On being a learning organization LO31181

From: Christine Piontek (Christine.Piontek@heifer.org)
Date: 10/14/04

Replying to LO31177 --

Thank you to all who pointed out the contradiction between being
nameless and the obvious connection with my organization through my
e-mail address. My mental reflexes were working a little slow on that
one. The main point I was trying to make was not to ensure
confidentiality, but that this could apply to any of a number of
similarly profiled organizations. I should have expressed this more
clearly. Thanks again for the insight. List serve etiquette is an
ongoing learning process.

Regarding a question about some more of my own background... After a
stint in the corporate sector in Europe I returned to the US about 5
years ago to go back to my passion - working for the under-privileged
in the non-profit sector. It has been quite an amazing journey and
transition.
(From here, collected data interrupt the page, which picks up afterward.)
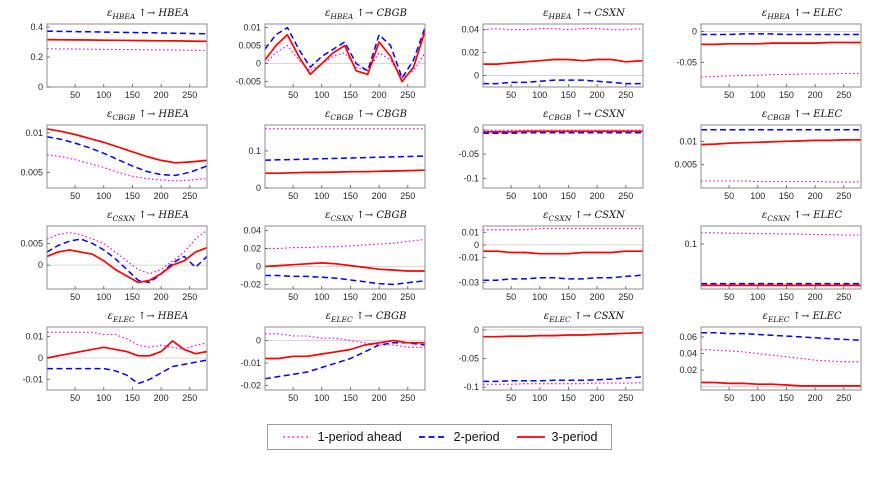 The height and width of the screenshot is (488, 879). Describe the element at coordinates (346, 216) in the screenshot. I see `subplot-title: εCSXN ↑→ CBGB` at that location.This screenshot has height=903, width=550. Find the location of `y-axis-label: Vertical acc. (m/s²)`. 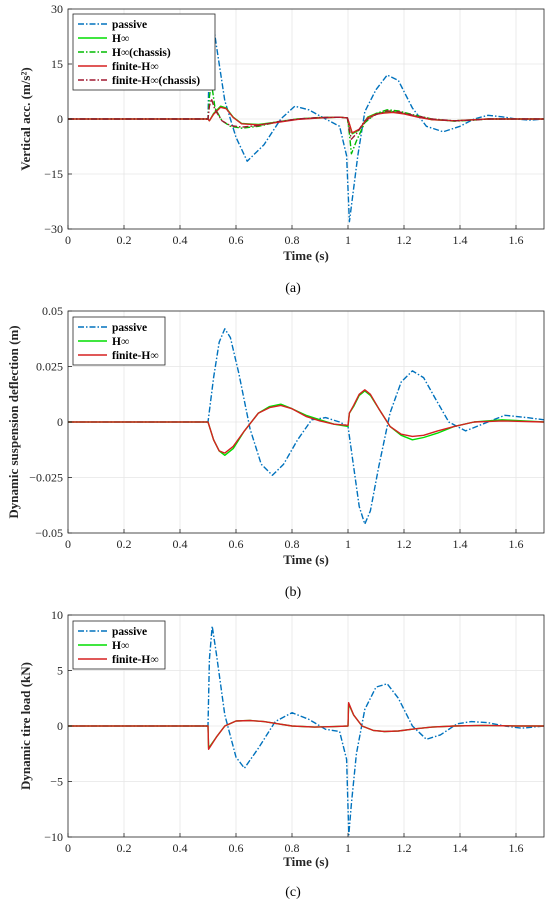

y-axis-label: Vertical acc. (m/s²) is located at coordinates (26, 118).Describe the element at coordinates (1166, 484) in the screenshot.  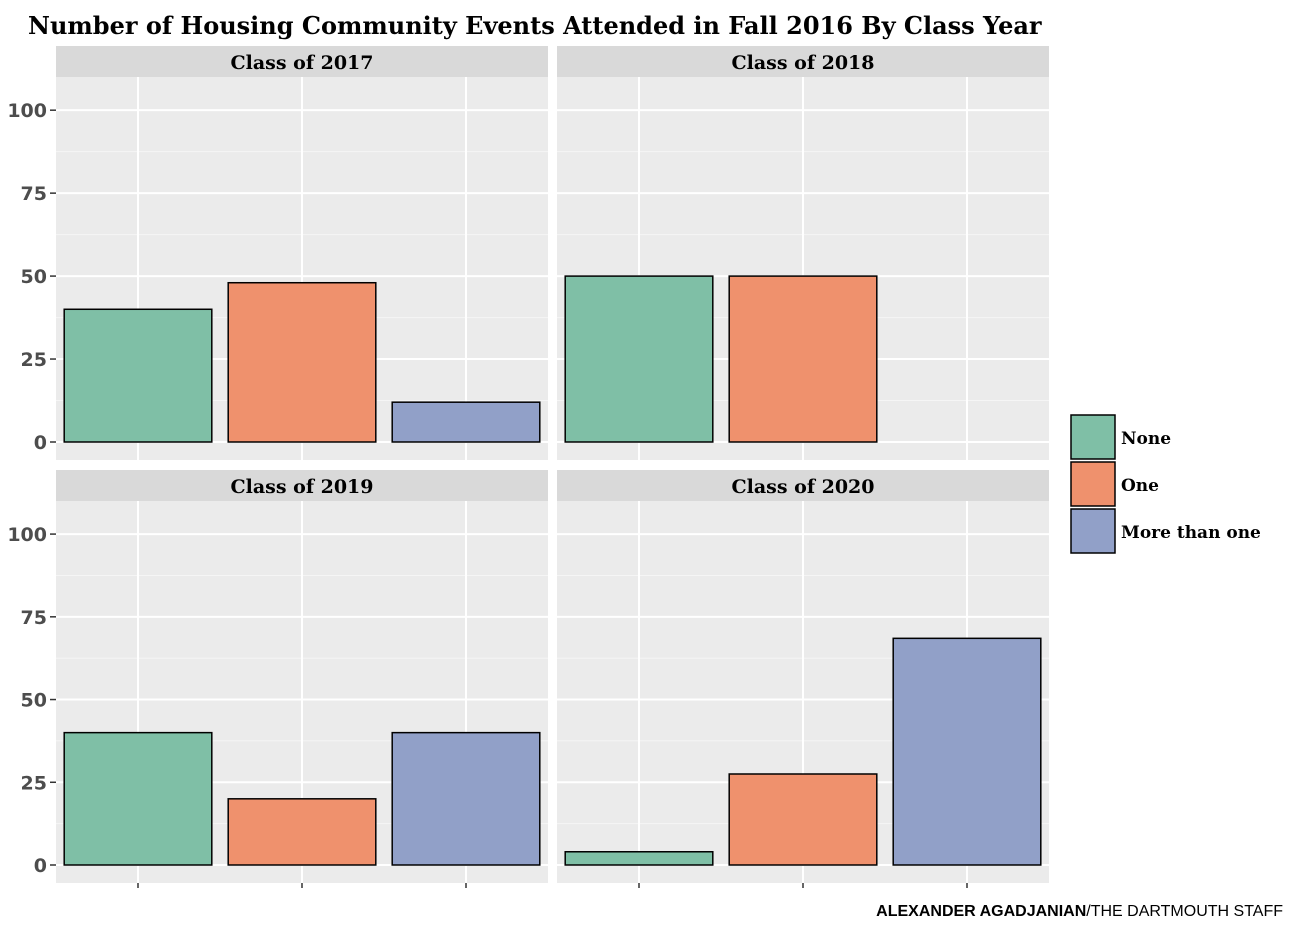
I see `legend: None One More than one` at that location.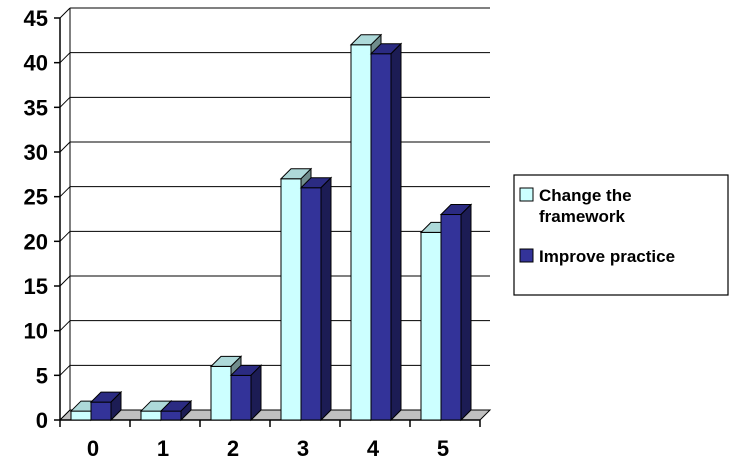 This screenshot has width=730, height=463. I want to click on legend: Change the framework Improve practice, so click(621, 235). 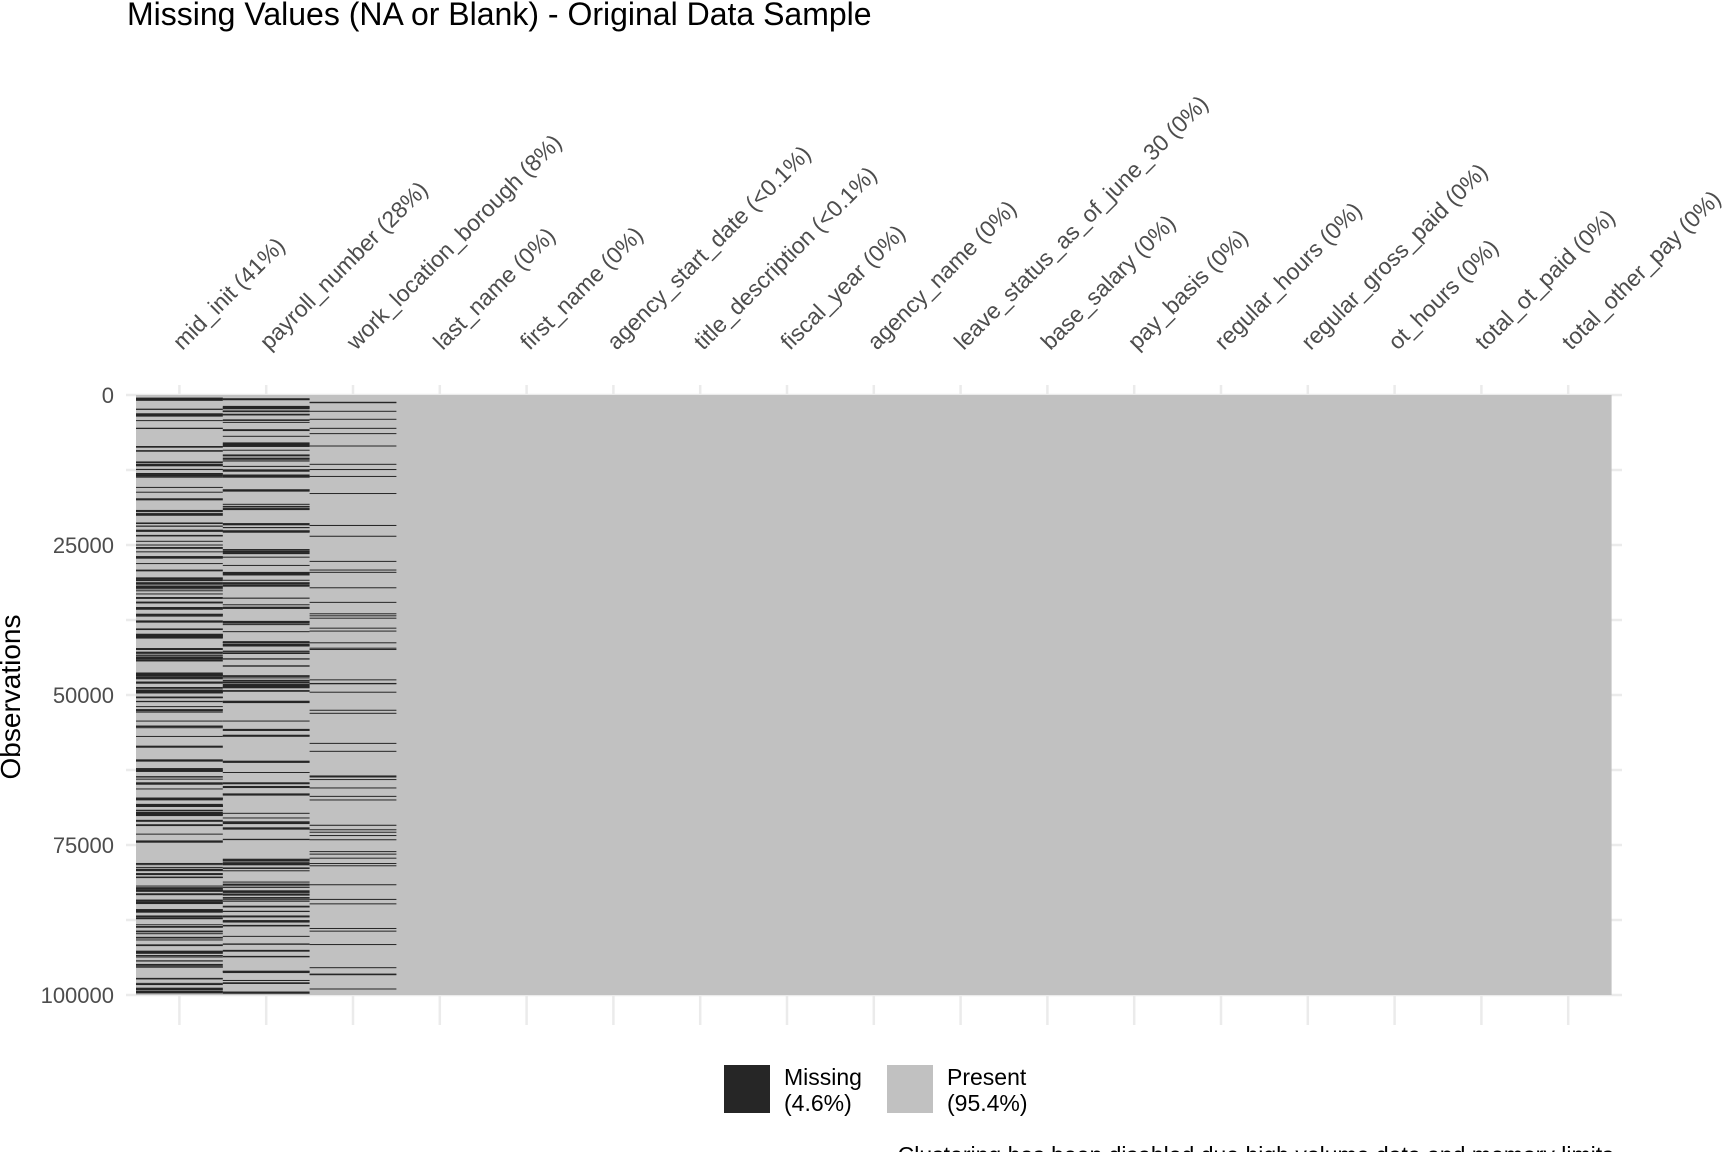 I want to click on y-tick-labels: 0 25000 50000 75000 100000, so click(x=78, y=696).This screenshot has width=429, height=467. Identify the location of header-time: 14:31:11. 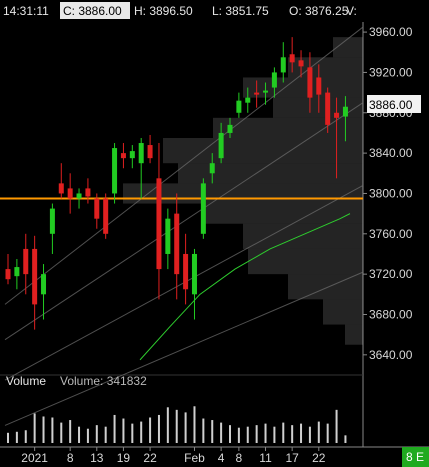
(26, 11).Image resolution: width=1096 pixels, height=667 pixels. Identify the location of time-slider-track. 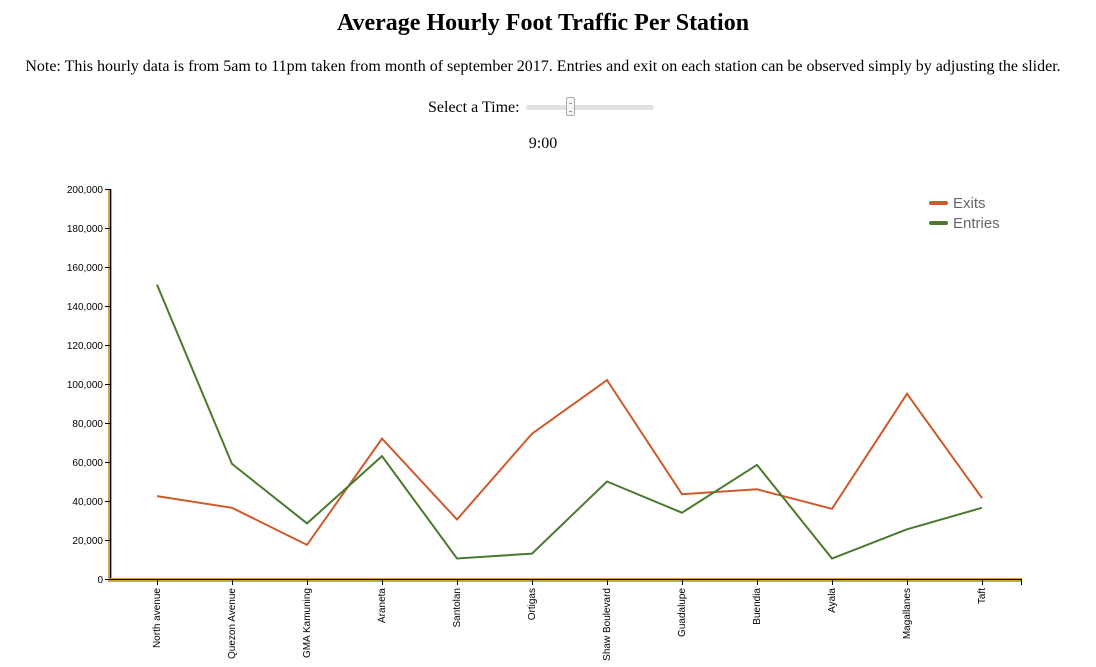
(590, 106).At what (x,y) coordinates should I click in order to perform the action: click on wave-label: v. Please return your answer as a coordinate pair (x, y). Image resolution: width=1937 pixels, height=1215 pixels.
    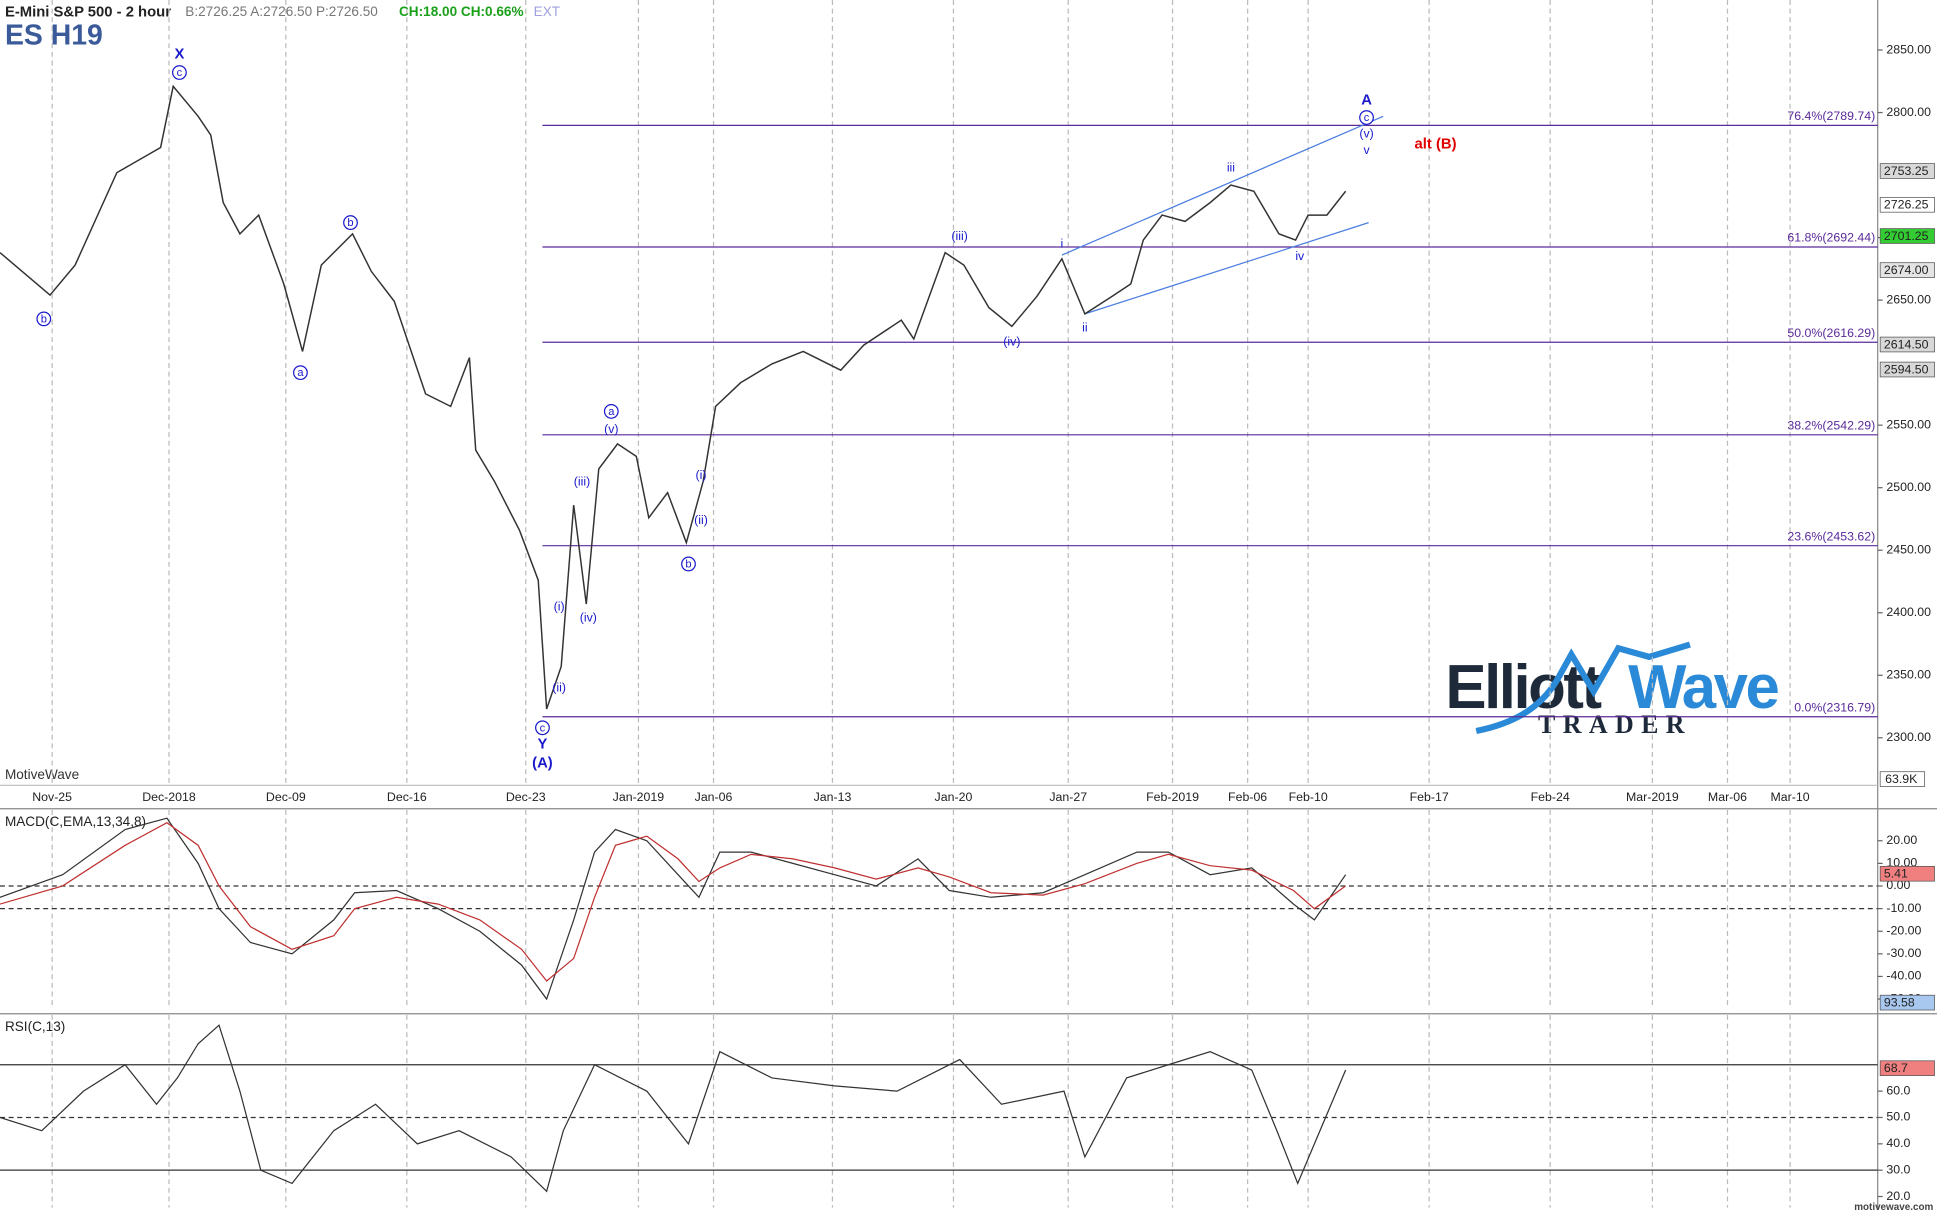
    Looking at the image, I should click on (1366, 150).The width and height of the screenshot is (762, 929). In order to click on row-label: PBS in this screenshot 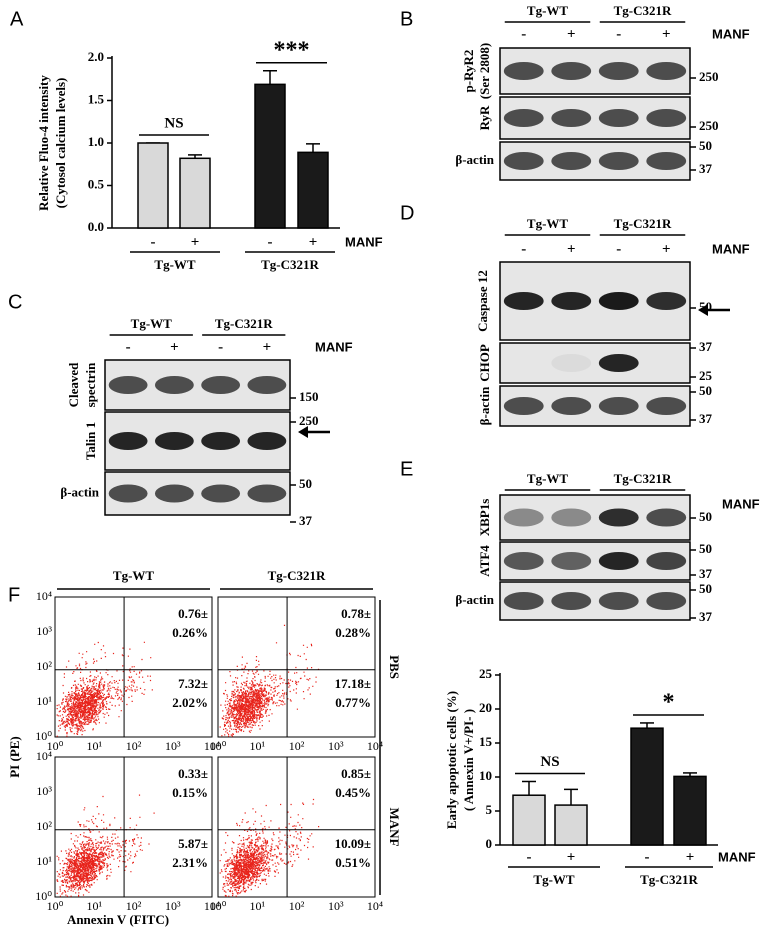, I will do `click(394, 667)`.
One of the things that impressed me about organizations in
the US were the business buzzwords and organizational development
strategies like institutional memory & learning, knowledge management,
etc. that pervaded the scene.

Being an educator and also someone committed to lifelong learning, I
was struck by the disconnect between what is said and what actually
gets done at self-identified "learning organizations." This mirrors in
some ways what educators observe at an individual level. We can be
excellent teachers, but very poor practitioners. Likewise, we can be
excellent students but poor learners. Though learning is intrinsically
an in intuitive, internal process, it does in fact leave a trail so to
speak - an outward manifestation of its presence, or absence. It's
curious that this is also the case at the organizational level as

I'm very interested in hearing personal experiences with organizations
that are actually practicing learning and effectively demonstrating
institutional memory.

There are myriad opportunities and resources available to us today.
There is amazing information technology to support such efforts.
However, it is the individual (even within an organizational context)
that must demonstrate commitment and application to the underlying
principles of learning in order to truly make such tools effective.